>> begin Document text

At the ripe old age of 24, I have gone through about 12 different bikes. There are currently 3 that I own, 3 that I rebuilt and 2 that I ride. Alongside photography, bikes are my thing. They do get me in trouble, they get me hurt, but each time I get on my bike, all my worries go out the window. Many people ask why I ride and some people just plain don’t get it, I’d like to take this opportunity to explain.
Bikes are more than just 2 wheels and an engine, but unfortunately lots of people won’t see them as anything more. People rarely focus on the positives of something so dangerous, especially the people who don’t see past the fact that riding a bike is more that a convenient method to get from A to B. Being at the control of something that will show you the freedom of being open to your surroundings without the safety and comfort of a metal cage is something else. There is a certain realness about riding. The danger versus the reward. This is where my hunger to ride comes from. The closer I put myself out there, the more alive I feel. It is something people talk about, but its something I’ve only come to know for myself just now. The exposure to the risk is what makes life that much better, but I often feel like sometimes this is an acquired view.

>> end Document text
>> begin Records supplied

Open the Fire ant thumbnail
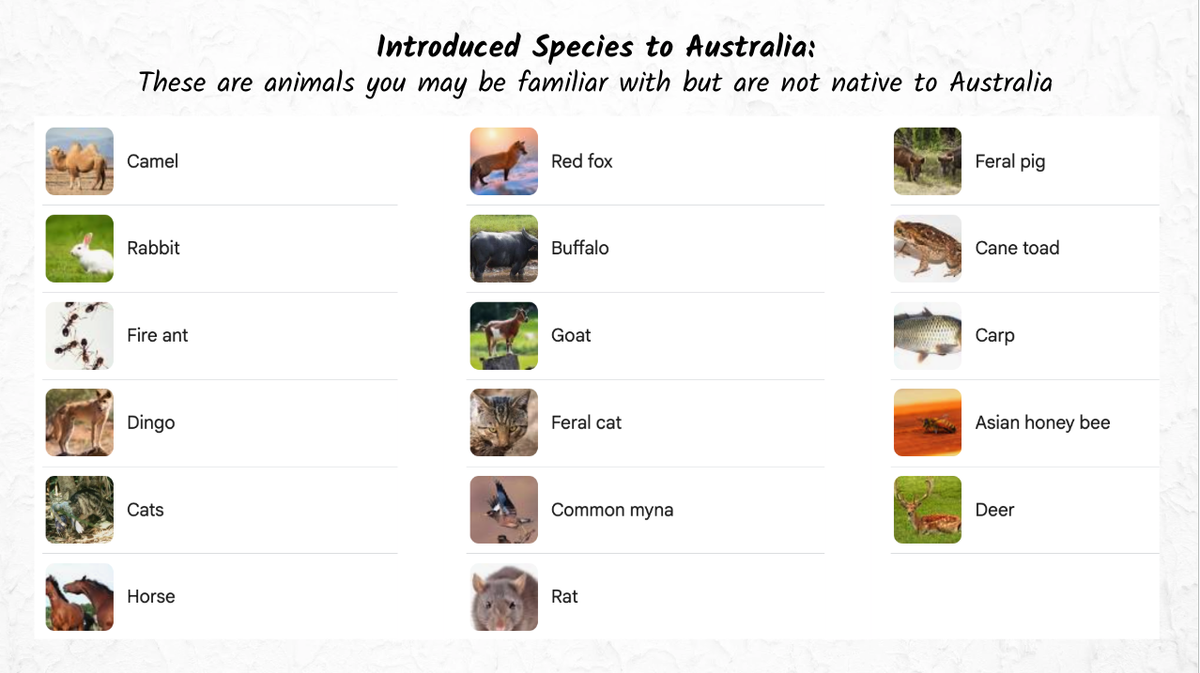 click(80, 335)
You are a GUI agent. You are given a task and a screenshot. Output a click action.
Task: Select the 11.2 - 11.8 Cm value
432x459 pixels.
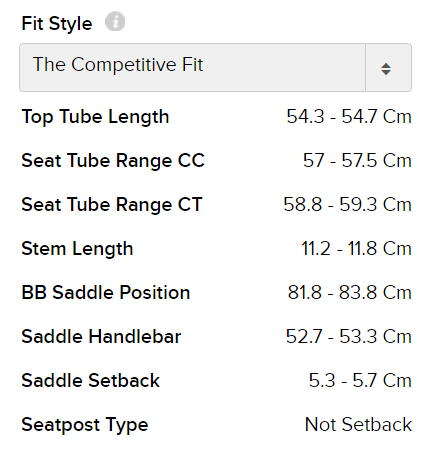pos(356,249)
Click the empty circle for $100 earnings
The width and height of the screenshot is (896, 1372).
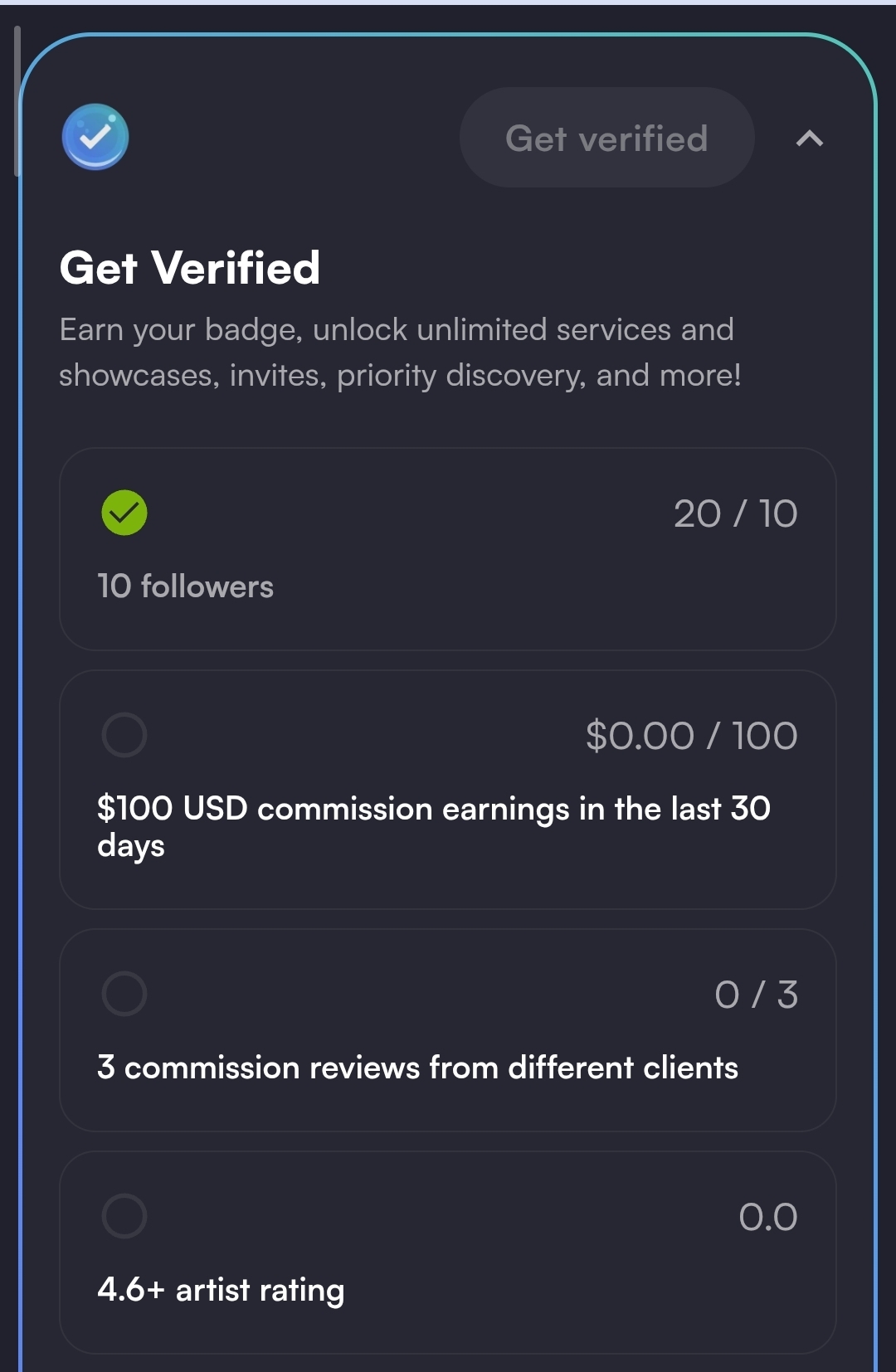coord(124,735)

>> end Records supplied

### [Task 1]
Please rewrite the part of the text about riding bikes that opens with the words containing "Bikes are more" and closes with "an acquired view.", using "steel box" in place of "metal cage".
### [Task 2]
Answer these questions from the text about riding bikes:
(a) How old is the writer?
(b) How many bikes does the writer ride?
(c) Alongside bikes, what else does the writer call their thing?

### [Full response 1]
Bikes are more than just 2 wheels and an engine, but unfortunately lots of people won’t see them as anything more. People rarely focus on the positives of something so dangerous, especially the people who don’t see past the fact that riding a bike is more that a convenient method to get from A to B. Being at the control of something that will show you the freedom of being open to your surroundings without the safety and comfort of a steel box is something else. There is a certain realness about riding. The danger versus the reward. This is where my hunger to ride comes from. The closer I put myself out there, the more alive I feel. It is something people talk about, but its something I’ve only come to know for myself just now. The exposure to the risk is what makes life that much better, but I often feel like sometimes this is an acquired view.

### [Full response 2]
(a) 24
(b) 2
(c) Photography